Actually Jhoom Barabar Jhoom was a very small film set in Delhi station at one point, called Sangam Mail. They were waiting for this train to come. The train used to run between Delhi and Allahabad. Once Bunty aur Babli happened, I was done with the heartland business. So then I was in the mood to shift the film it to London. We took the story to London and shot at the Waterloo train station. Once the story was transported, it became easy to tweak. Then the lies that they were cooking up about the places there lent themselves to this whole thing. The story about Lady Diana and all that… The essence of it is still two people sitting at a railway station and chatting with each other, which can happen anywhere in the world… Since Lady Diana was a part of the story, and since she last stayed at The Ritz in Paris, the story went there. We automatically went to Paris and ended up doing a song there.

I had no clue. I had never been to London in my life. So when we reached, they told me that the station I liked was the busiest in the whole of Europe. The thing that worked for me was that it has a coffee shop on a height, from where I could look at the station and how busy it was. Then I said I don’t want any other station but this one now. So with great difficulty, they said yes.

For Soorma, it was pure economics because we were on a very tight budget. But the requirement we had for this rehabilitation centre was very important. And Belgrade has one of the best in the world. It’s for Olympians and all that. So it was really elaborate. And it was cinematic to look at, too. And it has the Novi Sad palace, and that fort could be the exterior of it… The original one where Sandeep Singh went was not such a great looking one. The shooting of Jhoom Barabar Jhoom changed the way I looked at filmmaking, scheduling, and working.

Because Jhoom Barabar Jhoom’s locations were knitted into the film, they (music team) knew what the locations were. The lyrics have “No mo, Monsieur!”. So it’s there with Gulzar and Shankar Ehsaan Loy. They know where we’re setting the song and what the sound of the song should be. I finish my music way before I start my film. My music is interwoven into the film completely. Gulzaar Saab is involved right from the time the script is finished.
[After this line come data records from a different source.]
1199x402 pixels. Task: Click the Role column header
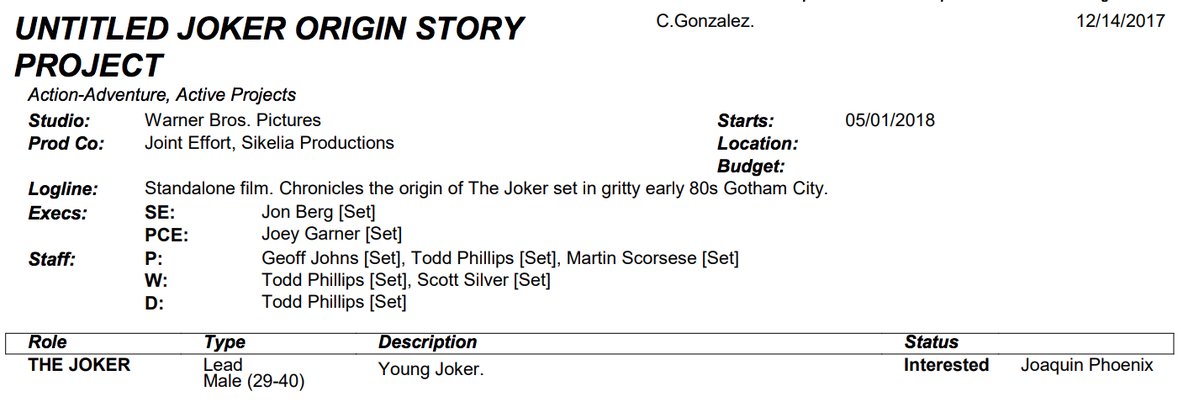[x=47, y=342]
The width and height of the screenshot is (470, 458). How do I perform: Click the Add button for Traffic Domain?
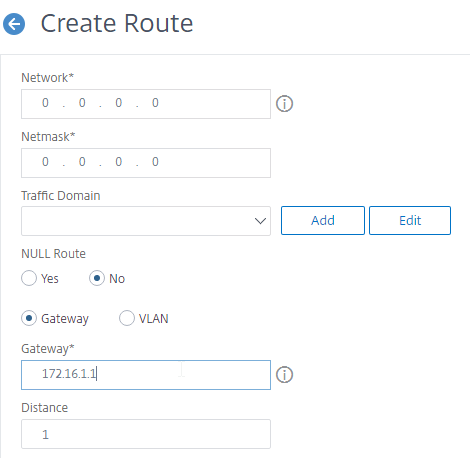(x=323, y=220)
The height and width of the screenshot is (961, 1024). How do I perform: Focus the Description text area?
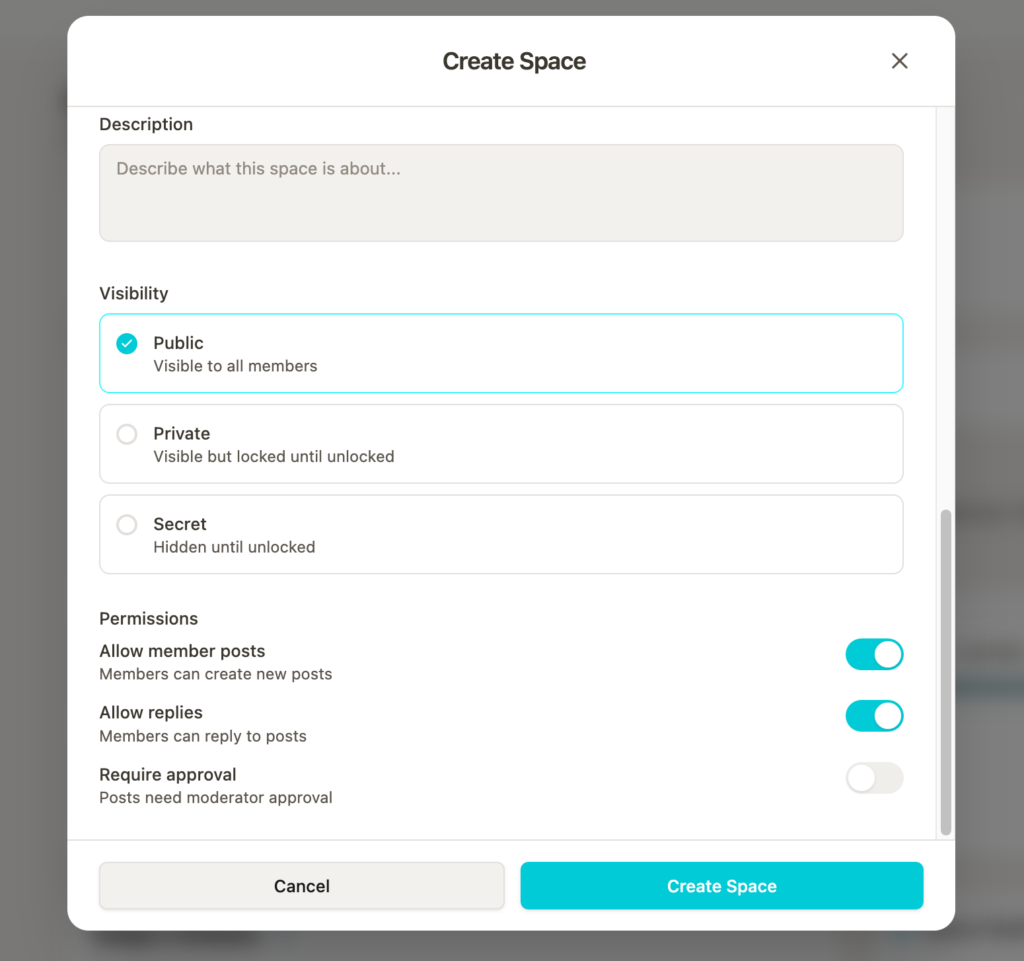501,193
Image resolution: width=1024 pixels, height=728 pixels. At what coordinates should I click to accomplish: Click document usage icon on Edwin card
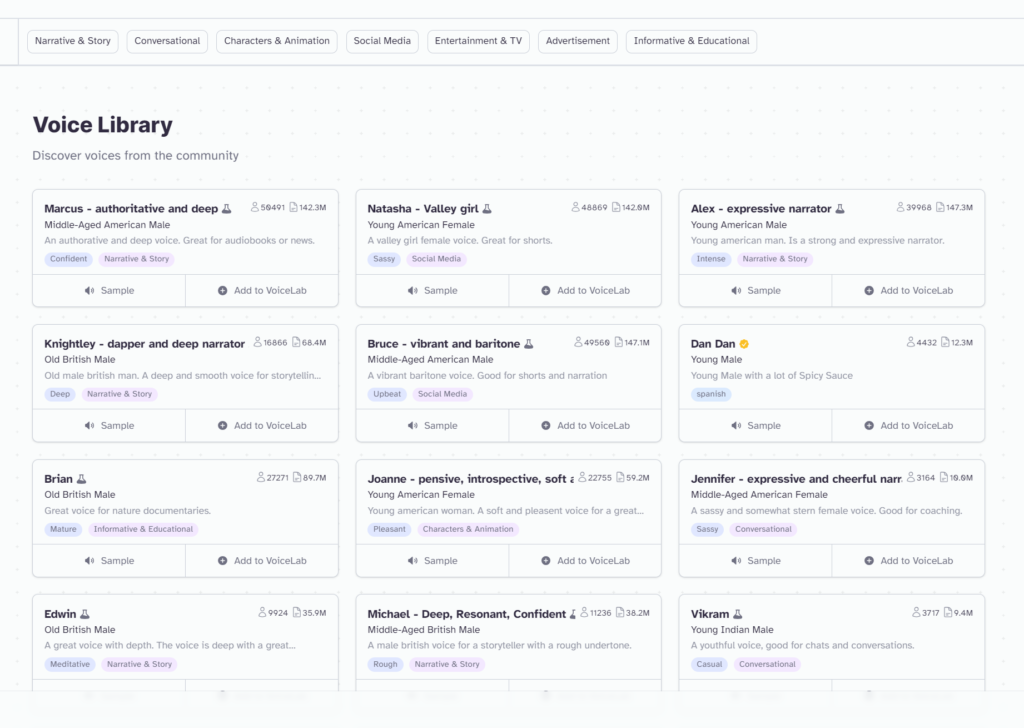(296, 612)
The earth of that place has to feel right for the story. Whether you cook it up or whether you make a set, you can do whatever you want… I’m very happy to be in the world of Sanjay Leela Bhansali, because he has taken me into that world from frame one. Then I’m married to that world. I don’t think of it as anything else, because I know nothing else beyond that world. I’m very in that world. But if I’m not, I’ll find it very difficult to breathe the film… For me, it is an extension of the story. So I need the story to marry in the right place to feel right… The second layer is when it’s not meant to be placed realistically but imaginatively, and then it has to feel right on other levels as well. This is where my imagination also takes that film. And it doesn’t mean from here to the moon or anything… I feel like I should set this film not in Jabalpur but in Kanpur because of just the lake itself or something like that. I need some element to latch on to, which is cinematic.